Delirium is an acute decline in attention and cognition not better explained by another medical condition.1 It is multifactorial in origin, with risk factors including advanced age, male sex, baseline decreased cognitive status, sensory impairment, poor baseline functional status, polypharmacy, and multiple comorbid conditions. Acute precipitants for delirium include administration of psychoactive medications (particularly benzodiazepines, narcotics, anticholinergic medications, and general anesthesia), sleep deprivation, major surgery, and new illness or worsening of current illness.Delirium accounts for some 49% of all hospital days in older patients, increases rates of mortality and morbidity, and is associated with lasting cognitive impairment after discharge, even in younger patients.

KEY POINTS

  • Delirium, especially the hypoactive form, is an underrecognized and preventable complication of hospitalization in elderly patients.
  • Advanced age, male sex, baseline cognitive impairment, polypharmacy, and multiple comorbidities are risk factors for development of delirium.

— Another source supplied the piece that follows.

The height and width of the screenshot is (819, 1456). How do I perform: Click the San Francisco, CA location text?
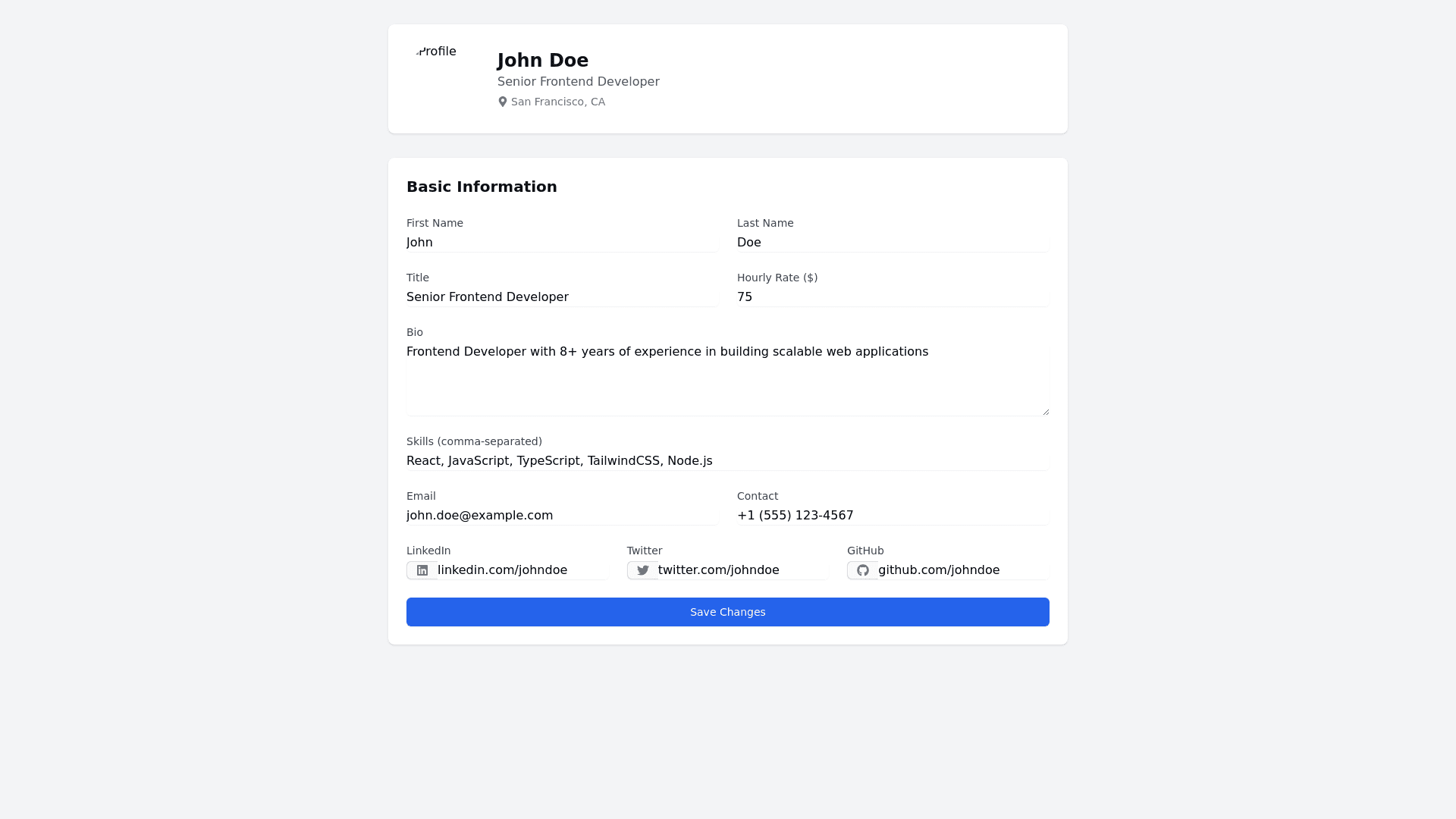(x=558, y=102)
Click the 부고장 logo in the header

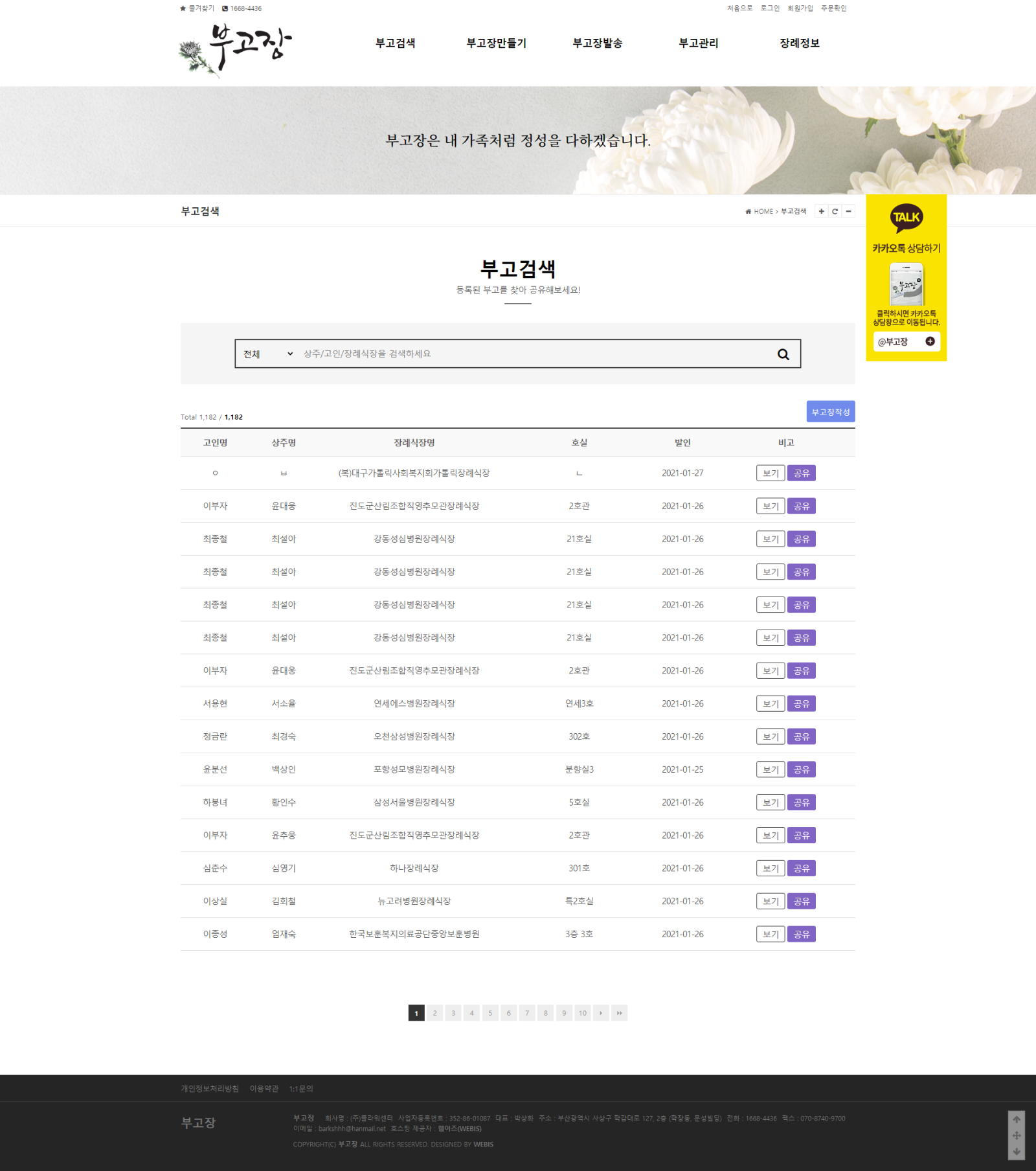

  • Reorientation, institution of a non-pharmacologic sleep protocol, getting the patient out of bed, encouraging the use of glasses/hearing aids, and encouraging fluid intake result in lower rates of delirium in hospitalized elderly.
  • Antipsychotic medications should only be used when necessary to prevent harm to the patient and should be initiated at a very low dose (0.25 mg IV is the recommended starting dose of haloperidol).